● **Work task**
Lines holding the word "agent" in the following material must be counted; give only the resulting number.

● **Entries supplied**
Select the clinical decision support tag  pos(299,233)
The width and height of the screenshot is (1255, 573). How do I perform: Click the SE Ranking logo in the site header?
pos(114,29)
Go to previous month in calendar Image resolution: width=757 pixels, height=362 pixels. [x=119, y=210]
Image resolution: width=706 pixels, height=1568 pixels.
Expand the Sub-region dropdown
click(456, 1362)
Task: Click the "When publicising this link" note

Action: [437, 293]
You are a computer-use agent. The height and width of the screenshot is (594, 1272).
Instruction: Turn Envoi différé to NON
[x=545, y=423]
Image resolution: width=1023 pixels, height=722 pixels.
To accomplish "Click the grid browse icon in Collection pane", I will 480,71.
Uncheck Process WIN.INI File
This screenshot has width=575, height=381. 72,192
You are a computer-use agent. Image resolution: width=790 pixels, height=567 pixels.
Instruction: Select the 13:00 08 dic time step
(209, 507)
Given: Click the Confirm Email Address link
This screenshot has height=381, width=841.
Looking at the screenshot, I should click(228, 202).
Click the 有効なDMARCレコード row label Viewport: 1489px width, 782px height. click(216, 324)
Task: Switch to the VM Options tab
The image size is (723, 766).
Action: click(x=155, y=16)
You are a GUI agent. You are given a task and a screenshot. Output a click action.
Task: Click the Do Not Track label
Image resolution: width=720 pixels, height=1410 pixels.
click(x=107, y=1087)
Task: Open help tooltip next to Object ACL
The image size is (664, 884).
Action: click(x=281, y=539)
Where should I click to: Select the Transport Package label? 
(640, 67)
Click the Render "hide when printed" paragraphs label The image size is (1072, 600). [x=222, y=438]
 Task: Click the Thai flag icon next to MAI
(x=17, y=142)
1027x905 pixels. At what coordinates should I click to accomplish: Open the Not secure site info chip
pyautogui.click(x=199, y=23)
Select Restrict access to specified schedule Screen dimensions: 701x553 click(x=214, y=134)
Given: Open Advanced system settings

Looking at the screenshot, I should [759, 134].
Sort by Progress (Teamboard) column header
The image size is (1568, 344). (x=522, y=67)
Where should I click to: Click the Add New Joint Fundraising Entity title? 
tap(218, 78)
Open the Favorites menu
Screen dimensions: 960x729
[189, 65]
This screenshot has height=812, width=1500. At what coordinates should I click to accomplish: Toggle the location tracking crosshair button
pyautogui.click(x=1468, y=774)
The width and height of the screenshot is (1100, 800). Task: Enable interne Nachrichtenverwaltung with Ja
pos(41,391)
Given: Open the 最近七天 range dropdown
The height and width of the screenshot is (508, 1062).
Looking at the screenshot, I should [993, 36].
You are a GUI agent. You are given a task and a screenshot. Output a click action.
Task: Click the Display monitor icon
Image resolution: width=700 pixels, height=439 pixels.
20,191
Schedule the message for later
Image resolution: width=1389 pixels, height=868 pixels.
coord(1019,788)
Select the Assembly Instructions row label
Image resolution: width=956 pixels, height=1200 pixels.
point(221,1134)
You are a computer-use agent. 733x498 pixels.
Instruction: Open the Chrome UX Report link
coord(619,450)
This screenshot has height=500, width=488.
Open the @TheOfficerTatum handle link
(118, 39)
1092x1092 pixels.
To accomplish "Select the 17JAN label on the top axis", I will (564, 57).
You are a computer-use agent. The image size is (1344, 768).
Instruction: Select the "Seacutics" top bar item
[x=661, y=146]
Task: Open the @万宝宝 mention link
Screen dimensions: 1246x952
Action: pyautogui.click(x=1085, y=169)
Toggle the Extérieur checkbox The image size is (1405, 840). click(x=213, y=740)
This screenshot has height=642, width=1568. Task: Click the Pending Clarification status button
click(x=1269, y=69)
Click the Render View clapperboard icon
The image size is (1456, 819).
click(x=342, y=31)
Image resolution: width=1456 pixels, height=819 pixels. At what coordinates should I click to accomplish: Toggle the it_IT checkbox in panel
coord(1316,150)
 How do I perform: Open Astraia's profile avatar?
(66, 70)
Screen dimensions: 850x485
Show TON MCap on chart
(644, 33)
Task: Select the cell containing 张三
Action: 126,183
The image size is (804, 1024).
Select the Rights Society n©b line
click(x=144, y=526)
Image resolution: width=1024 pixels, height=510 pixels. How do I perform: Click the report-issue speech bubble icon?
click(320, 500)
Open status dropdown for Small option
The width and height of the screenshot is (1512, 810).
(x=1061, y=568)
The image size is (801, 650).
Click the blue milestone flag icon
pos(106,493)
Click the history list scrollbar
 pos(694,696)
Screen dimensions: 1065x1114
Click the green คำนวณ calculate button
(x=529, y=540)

● **Your solution**
6